Years and years ago, they sold gum on the subway platforms in New York City. I don't chew gum any more, but I do see the ghosts of the gum machines.
There were little, flat, square, glass-fronted machines attached to the steel beams that hold up the underground ceilngs at Times Square. You put in a penny and pushed or pulled a lever and out slid chewing gum.
One kind of gum -- Beeman's Pepsin Chewing Gum -- came wrapped in a little piece of translucent white paper. It was flat and a little powdery when you folded back the wrapping. It wasn't quite soft, but not as hard as the pink slabs of bubble gum that came wrapped in every pack of baseball cards sold up until the 1970s. YOu could tell the difference between the pink gum and the baseball card because the gum shattered when you bit it and the cards didn't.
The other kind of subway gum was Chiclets. Those came two to a little yellow box that you had to open before the pieces slid -- white, shiny and pepperminty -- onto your tongue. The cardboard had it's own particular dry, gray taste for the moments that it rested on your tongue before the gum dropped out. Chiclet shells crunched under your teeth then the same way they do now until your teeth mix the shell into the chewy part and all the sugar and mint gets used up.

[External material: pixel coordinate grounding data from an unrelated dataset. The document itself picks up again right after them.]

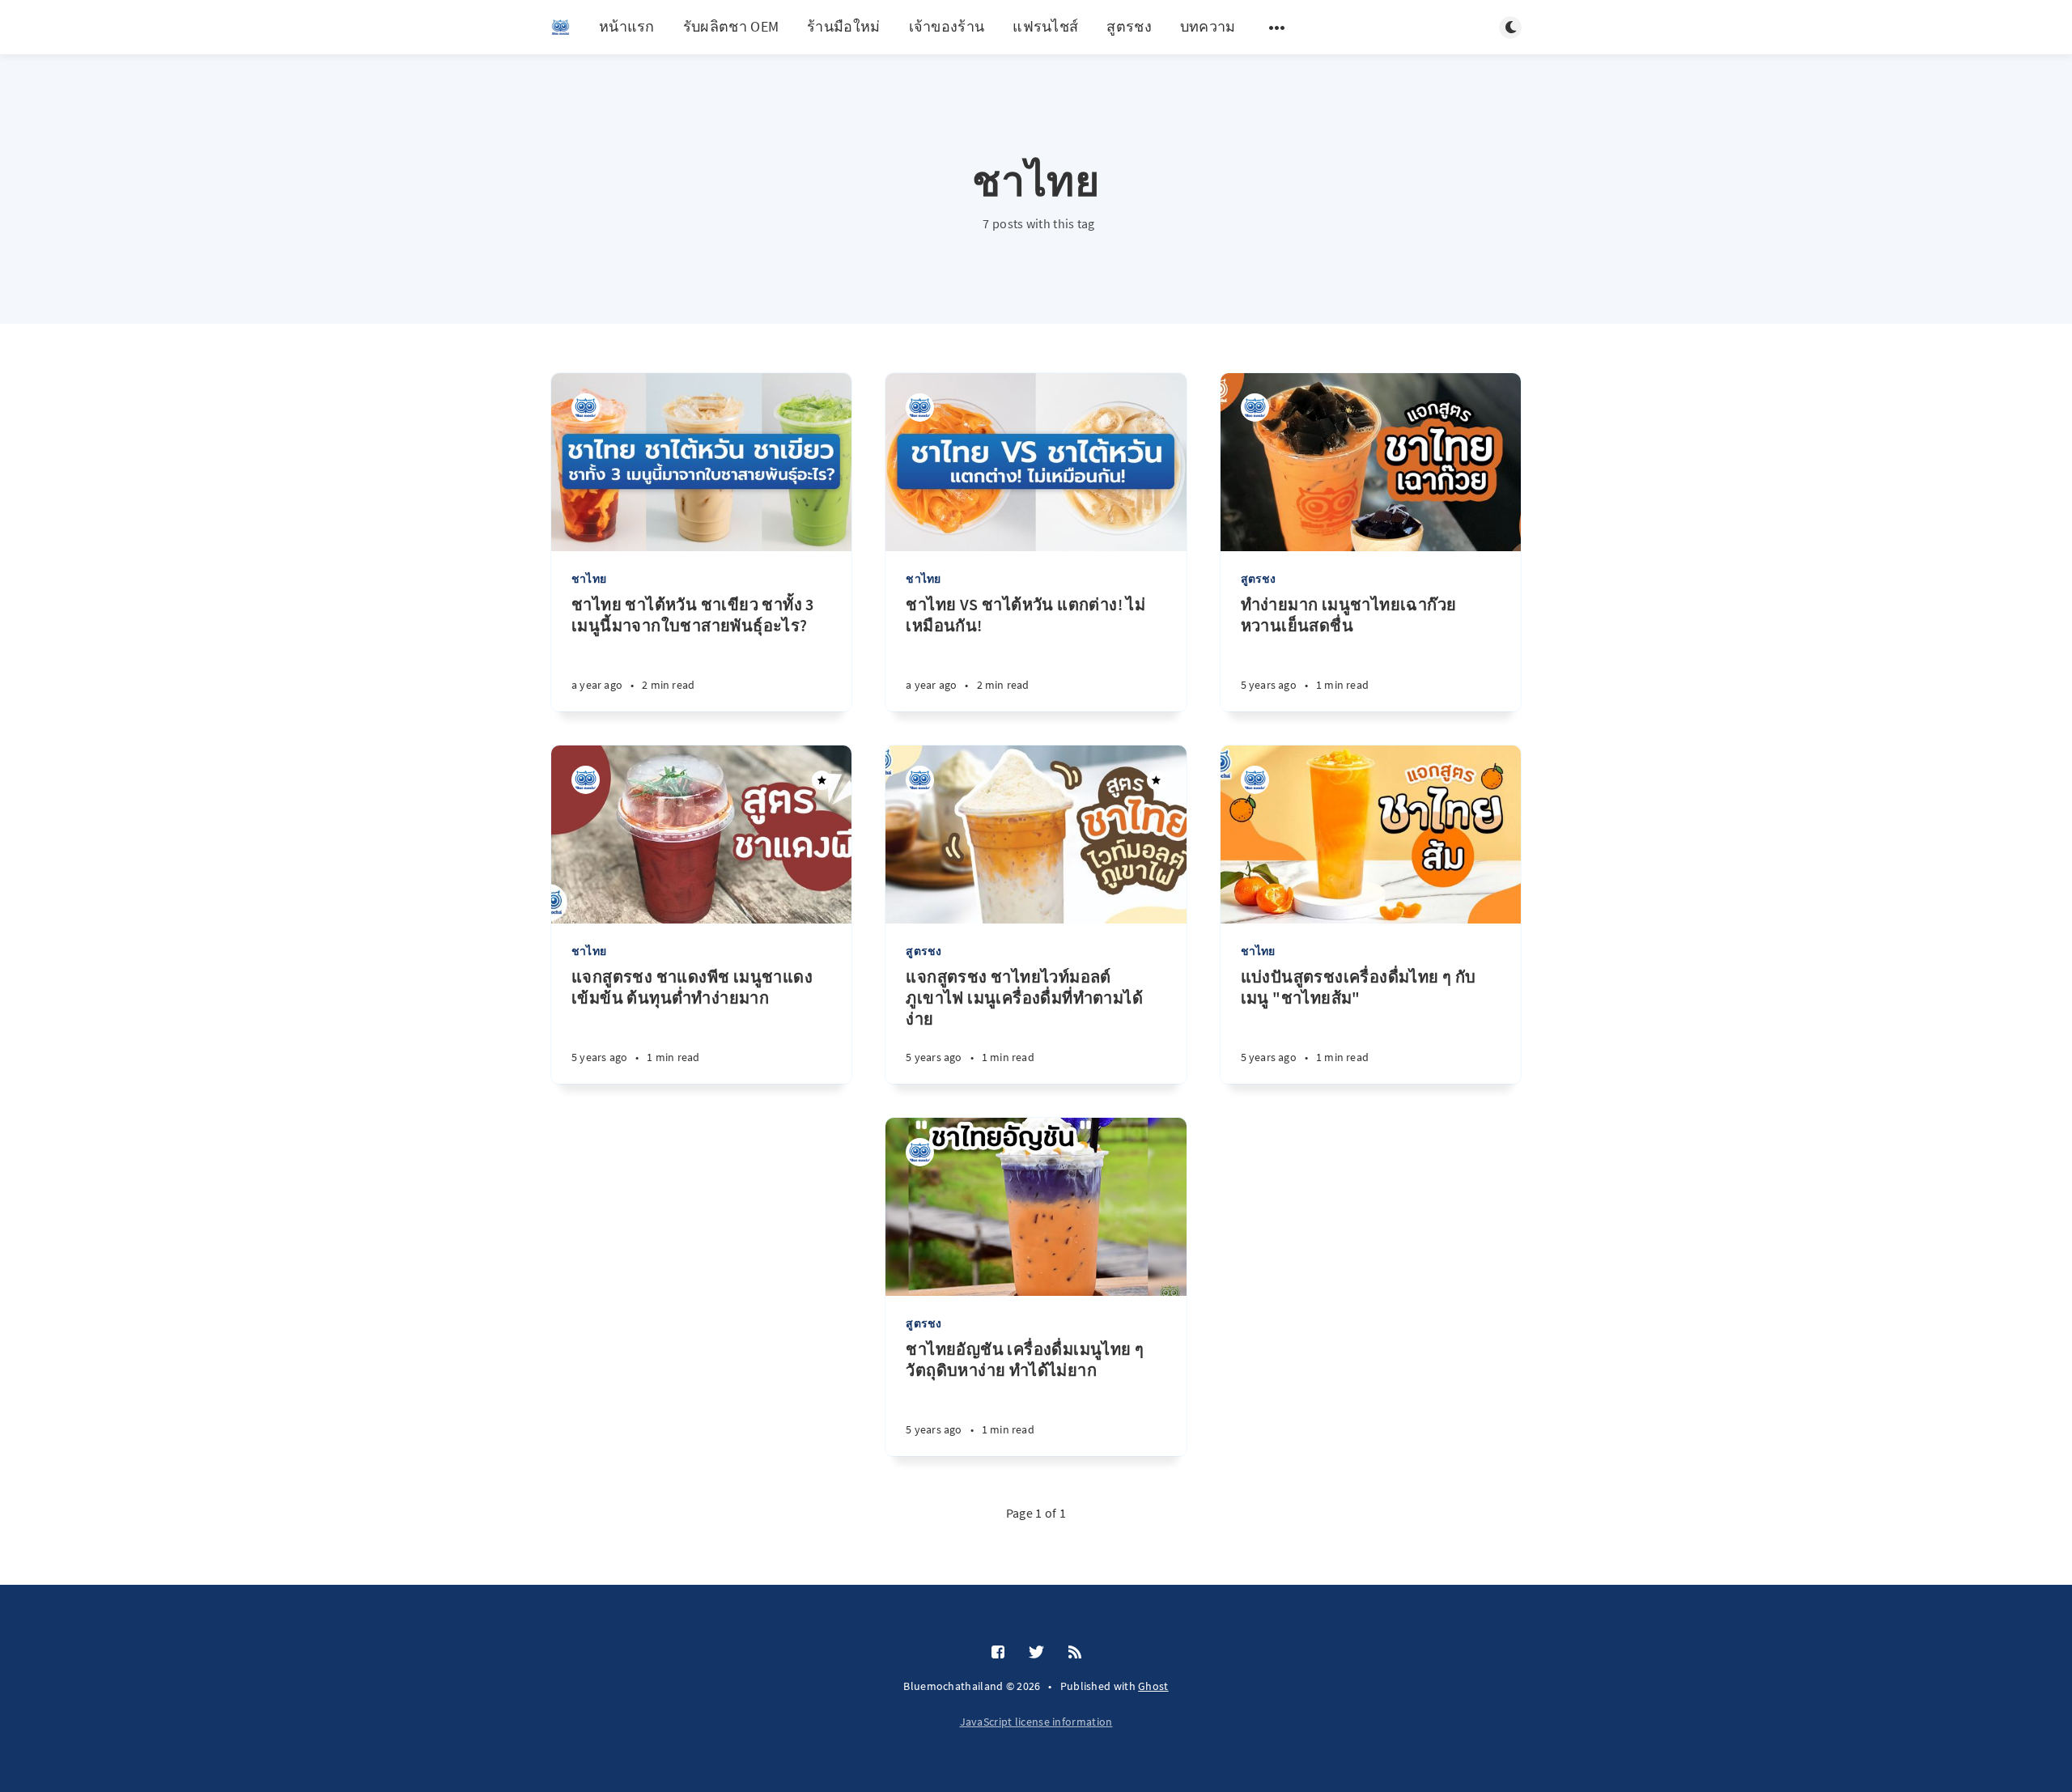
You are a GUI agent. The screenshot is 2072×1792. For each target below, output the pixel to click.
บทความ (1208, 26)
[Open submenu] (1277, 27)
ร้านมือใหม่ (843, 26)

Under the gum machines were little metal baskets to catch the paper wrappers and little yellow Chiclet boxes. Usually the paper actually ended up in the container.
But the chewed gum was dropped willy nilly, helter skelter all over the subway platform and trampled until it formed hard black blobs on the cement.
Someone in administration probably removed the gum machines because of the troubles scraping the dried gum off of the subway platforms. The thousands and thousands of pennies the gum earned must not have made up for the labor of cleaning.
Ironically, that's the only part of this tradition that's survived: The hard black blobs.
I'm sure they're not the black blobs of my childhood, those were cleaned up or paved over long ago. But they look the same and have the same uneven feeling under you feet when you walk over them that spoils for a moment the smoothness of the cement.
I miss those machines. That was all of the fun: You put in a penny and out came gum. Pennies don't generate that much joy these days. I do so miss those machines.